▶ _Problem requirements_: Each entry must be copied exactly, without omission.
[Data shown — start]
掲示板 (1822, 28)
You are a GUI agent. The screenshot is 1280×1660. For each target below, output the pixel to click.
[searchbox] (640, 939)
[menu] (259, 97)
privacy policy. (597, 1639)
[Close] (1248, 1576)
[Data shown — finish]
▶ _Response to the task_:
掲示板 (1822, 28)
You are a GUI agent. The screenshot is 1280×1660. For each target below, output the pixel to click.
[searchbox] (640, 939)
[menu] (259, 97)
privacy policy. (597, 1639)
[Close] (1248, 1576)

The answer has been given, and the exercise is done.